A 12 quilómetros do centro da capital é possível chegar à Torre Eiffel de Paris, aos canais de Veneza e inclusive à grande muralha da China, também às praias da malagenha Costa do Sol, às principais cidades do norte da península e às ilhas espanholas de Canárias e Baleares.
A partir de qualquer parte de Espanha e de todo o mundo é possível chegar ao coração de Madrid em apenas algumas horas. Cada vez é maior o número de companhias que usam o nosso aeroporto como centro nevrálgico dos seus voos, tanto as que oferecem menos serviços, reflentindo-se no preço da passagem, como as tradicionais.
Companhias veteranas como Spanair, Air Europa e Iberia ampliaram as suas operações ao mesmo tempo que Barajas dá as boas-vindas às estrelas do conceito do voo com custo reduzido, Easyjet e Ryanair, e uma companhia espanhola com um futuro promissor, Vueling.
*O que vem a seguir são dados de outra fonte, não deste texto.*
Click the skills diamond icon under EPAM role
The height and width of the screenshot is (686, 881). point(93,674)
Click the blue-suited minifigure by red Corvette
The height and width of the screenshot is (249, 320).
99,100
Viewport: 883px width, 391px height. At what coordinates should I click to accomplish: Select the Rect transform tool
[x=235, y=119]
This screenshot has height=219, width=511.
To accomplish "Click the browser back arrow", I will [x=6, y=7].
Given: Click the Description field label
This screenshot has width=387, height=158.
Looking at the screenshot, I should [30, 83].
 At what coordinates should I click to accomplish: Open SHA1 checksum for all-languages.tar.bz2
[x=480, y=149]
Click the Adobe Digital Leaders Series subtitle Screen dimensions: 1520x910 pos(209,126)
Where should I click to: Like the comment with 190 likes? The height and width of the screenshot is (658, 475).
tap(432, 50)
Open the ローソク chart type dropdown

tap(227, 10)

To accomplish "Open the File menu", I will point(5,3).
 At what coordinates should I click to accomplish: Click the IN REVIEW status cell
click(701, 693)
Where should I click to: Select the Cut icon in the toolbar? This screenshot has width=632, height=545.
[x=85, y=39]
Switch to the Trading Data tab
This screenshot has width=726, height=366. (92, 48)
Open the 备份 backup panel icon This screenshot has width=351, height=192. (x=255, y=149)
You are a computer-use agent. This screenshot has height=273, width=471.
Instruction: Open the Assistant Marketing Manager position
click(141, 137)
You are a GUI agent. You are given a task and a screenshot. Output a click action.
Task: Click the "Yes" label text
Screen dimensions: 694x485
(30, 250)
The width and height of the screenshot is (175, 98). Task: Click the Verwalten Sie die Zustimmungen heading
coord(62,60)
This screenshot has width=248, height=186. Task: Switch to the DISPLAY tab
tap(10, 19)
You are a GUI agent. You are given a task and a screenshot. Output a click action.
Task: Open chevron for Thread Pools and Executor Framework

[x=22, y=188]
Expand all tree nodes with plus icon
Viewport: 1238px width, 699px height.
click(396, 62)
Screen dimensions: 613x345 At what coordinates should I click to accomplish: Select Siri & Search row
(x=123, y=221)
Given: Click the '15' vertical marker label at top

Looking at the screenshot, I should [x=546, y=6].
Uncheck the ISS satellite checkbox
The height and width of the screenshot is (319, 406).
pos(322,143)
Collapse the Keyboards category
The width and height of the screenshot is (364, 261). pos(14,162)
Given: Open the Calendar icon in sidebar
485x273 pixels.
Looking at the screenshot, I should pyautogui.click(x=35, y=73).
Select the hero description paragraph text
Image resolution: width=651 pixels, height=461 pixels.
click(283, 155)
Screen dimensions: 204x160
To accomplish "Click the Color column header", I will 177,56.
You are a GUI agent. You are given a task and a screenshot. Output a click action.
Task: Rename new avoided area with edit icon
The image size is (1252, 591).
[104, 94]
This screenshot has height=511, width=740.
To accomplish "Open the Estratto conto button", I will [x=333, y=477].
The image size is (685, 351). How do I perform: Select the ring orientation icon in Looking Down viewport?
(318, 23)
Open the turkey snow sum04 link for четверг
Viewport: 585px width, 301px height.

Centro de viagens e também ponto de encontro comercial e de negócios, Madrid-Barajas é um dos principais dinamizadores da Comunidade de Madrid, já que estimula toda a trama económica regional, facilitando o crescimento das empresas e o aumento do turismo.
Já longe fica o dia 22 de Abril de 1931, em que se abriu ao tráfego aéreo o primitivo espaço aeronáutico. Aquelas míticas conexões com Barcelona e Sevilha, a abertura da ponte aérea (estimulando a ideia de "chegar e voar") e os primeiros voos à Ibero-América e Europa, bem como o memorável Madrid-Nova Iorque de 1954, fizeram do aeroporto um dos motores propulsores da economia de todo o país.
77 anos depois, em Fevereiro de 2006, inaugurou-se uma construção sem precedentes na arquitectura espanhola. As modernas instalações do Aeroporto de Madrid-Barajas estão a ponto de cumprir o seu primeiro ano de existência. A tão ansiada ampliação culminou com uma nova área terminal composta por dois novos edifícios, o Terminal 4 e o Terminal 4 Satélite, que se somam aos três terminais que já existiam.
As obras do chamado Plano Barajas permitiram que se duplicasse o número de pistas e agora as 4 que o aeródromo madrileno tem conferem-lhe uma capacidade de até 120 descolagens e aterragens por hora (antes o máximo era de 78). Conste que nos referimos a possibilidades reais e não actuais (90 por hora), devido ao facto que ainda não opera com o número máximo de companhias.

O comércio electrónico também experimentou um arranque nos últimos anos e a passagem de avião é um dos produtos mais procurados. A perda do medo a possíveis fraudes e o uso cada vez maior dos avanços da tecnologia digital fizeram com que os utilizadores encontrem passagens mais baratas e com mais facilidade.
Portugal, Reino Unido, Marrocos, Itália, Alemanha, França e os países escandinavos são os destinatários do maior número de voos com base em Madrid. Uma interessante lista de localizações à qual se soma o gigante asiático, graças à companhia Air China, e Irlanda, através da Ryanair. É possível seguir o aumento do número de companhias, incessante nos últimos meses, por meio da página web da Aeroportos Espanhóis e Navegação Aérea.

Às companhias tradicionais, também conhecidas como "de bandeira", surgiram grandes concorrentes, que oferecem passagens de tarifa reduzida suprimindo serviços como a entrega de jornais e periódicos, a inclusão de um menu durante o voo e a impossibilidade de cancelar uma reserva.
Os utilizadores são beneficiados pela guerra de preços e qualidade, e são cada vez mais conscientes de que por um trajecto numa linha regular não terão de pagar grandes quantias de dinheiro, principalmente se a companhia aérea oferecer um pacote básico de serviços contratados. O passageiro que optar por voar em classes superiores também tem no Aeroporto de Barajas um amplo leque de opções.
Até 2006 os principais aeroportos com maior número de utilizadores de companhias de custo reduzido eram os de Palma de Maiorca, Barcelona, Málaga, Alicante e Girona. O de Madrid inaugura uma nova era.